-------- Dataset rows

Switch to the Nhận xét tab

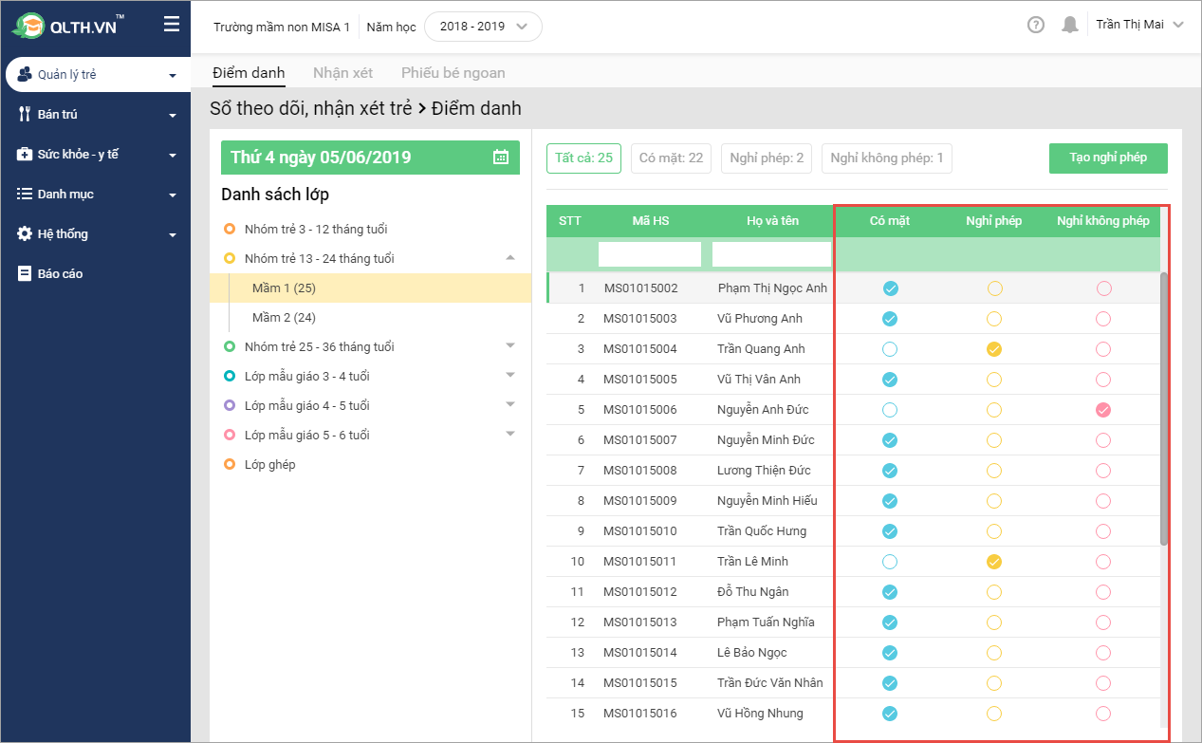342,73
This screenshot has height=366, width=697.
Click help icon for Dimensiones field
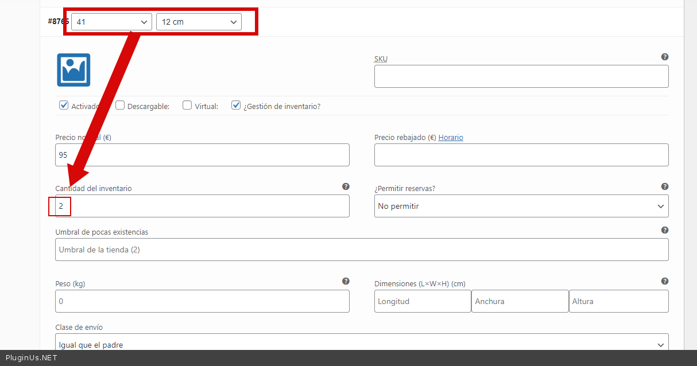(664, 281)
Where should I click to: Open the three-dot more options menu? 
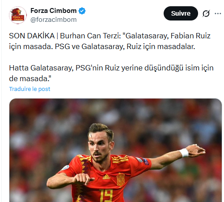click(218, 13)
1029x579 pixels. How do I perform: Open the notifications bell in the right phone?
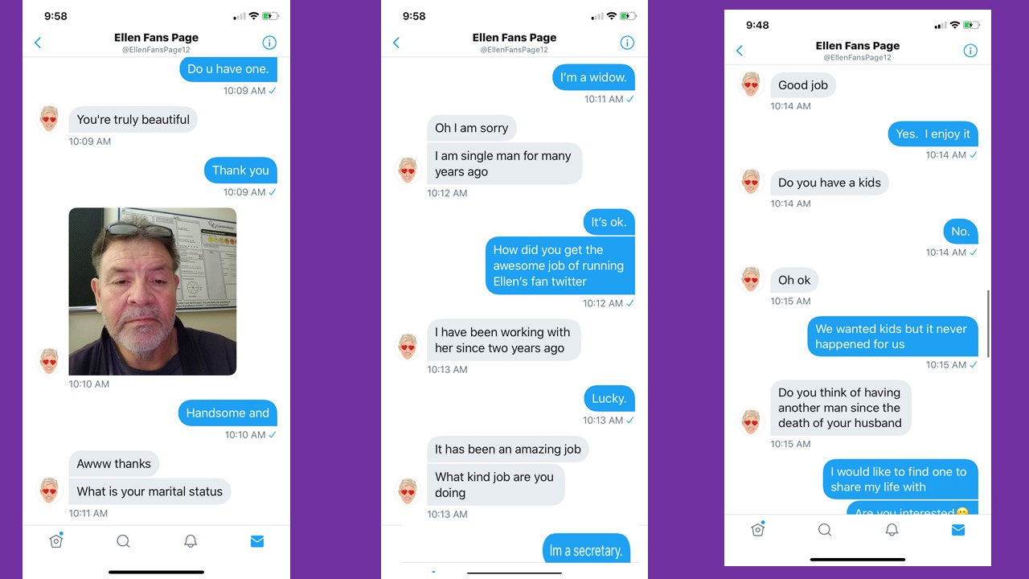point(892,530)
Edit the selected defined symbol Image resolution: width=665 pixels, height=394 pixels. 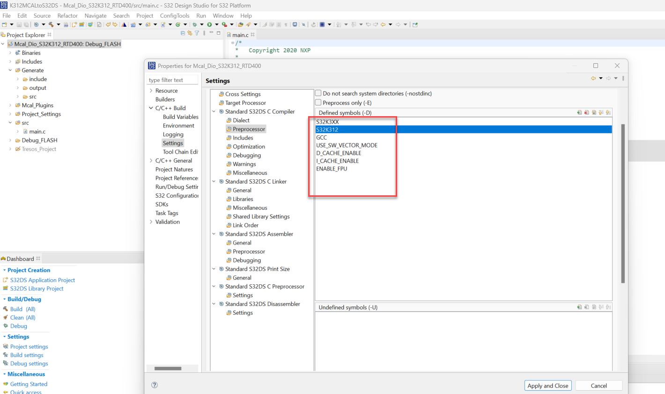(x=594, y=112)
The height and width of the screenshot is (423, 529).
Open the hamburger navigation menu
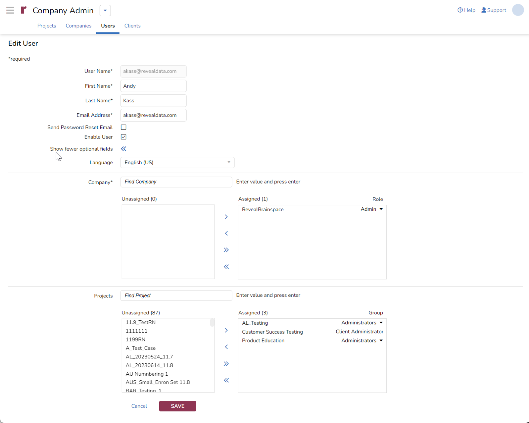[10, 10]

----------------

Format the lines, from the line containing "The height and" through the end of the lines, as a JSON list of strings, with one string per line and blank lines omitted. Leave the pictures out of the answer.

[
  "The height and width of the screenshot is (423, 529).",
  "Open the hamburger navigation menu",
  "[10, 10]"
]